Gluteal tendinopathy can flare if loads increase too quickly or compressive positions return without adequate strength. A physiotherapist helps you build a return-to-activity plan that reduces recurrence risk.

When to See a Physio

  • Outer hip pain is limiting walking, stairs, sleep, or exercise and has persisted longer than 2 to 3 weeks.
  • You keep getting flare-ups with walking or running and need a clear load progression plan.
  • You are unsure whether your pain is coming from the hip, tendon, bursa, or lower back.
  • You have weakness, a limp, or trouble with single-leg tasks and want structured gluteal tendinopathy rehab.

Frequently Asked Questions

Is gluteal tendinopathy the same as trochanteric bursitis?

They are related. Many cases once called bursitis are primarily gluteal tendon pain, sometimes with secondary irritation of the bursa. Physiotherapy targets tendon loading and hip control, which is often the key driver.

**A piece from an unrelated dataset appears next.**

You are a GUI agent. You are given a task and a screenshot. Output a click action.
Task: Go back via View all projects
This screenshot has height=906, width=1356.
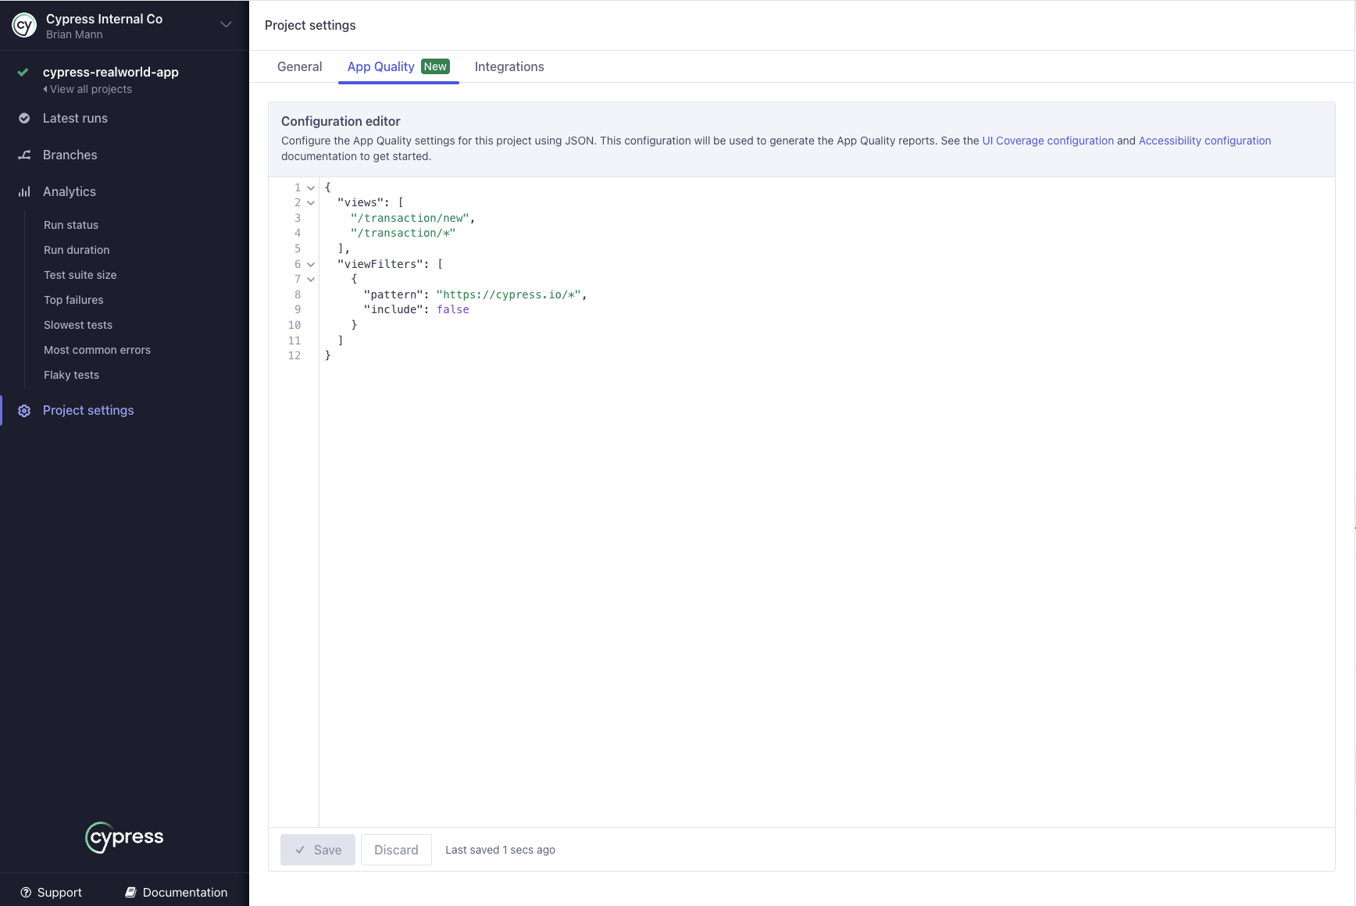pyautogui.click(x=91, y=90)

Why does it hurt to lie on my side?

Side-lying can compress the gluteal tendons against the greater trochanter, especially if the top knee drops forward and the hip falls inward. A pillow between knees and avoiding the painful side early on often helps.

Should I stretch my ITB or glutes?

Aggressive stretching that pulls the hip into adduction can increase tendon compression and worsen symptoms in many people. Your physiotherapist will guide whether gentle mobility is appropriate and which stretches to avoid.

What exercises are best for gluteal tendinopathy?

The best exercises are the ones that build hip abductor strength and control without repeatedly flaring pain. Programs often start with isometrics and supported strength work, then progress to heavier slow resistance and single-leg functional loading.

Do injections fix gluteal tendinopathy?

Injections may reduce pain in the short term for some people, but they do not replace progressive strengthening and load management. Long-term outcomes are often better when education and exercise are included.

How long does gluteal tendinopathy take to heal?

Some people improve within weeks once compression and overload triggers are addressed, but building long-term tendon capacity often takes months. Consistency with your gluteal tendinopathy rehab plan is a major factor.

Can I keep running with gluteal tendinopathy?

Sometimes, yes, but it depends on irritability and how your tendon responds in the next 24 hours. Many runners need a temporary reduction or modification while strength and control are rebuilt. Your physiotherapist can create a return-to-run plan.